任务要求
你能把下面所有记录一字不差地原样返回吗？

---

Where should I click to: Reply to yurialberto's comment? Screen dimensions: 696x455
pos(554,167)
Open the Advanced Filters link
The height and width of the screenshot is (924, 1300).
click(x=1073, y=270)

---

任务答复
Where should I click to: Reply to yurialberto's comment? Screen dimensions: 696x455
pos(554,167)
Open the Advanced Filters link
The height and width of the screenshot is (924, 1300).
click(x=1073, y=270)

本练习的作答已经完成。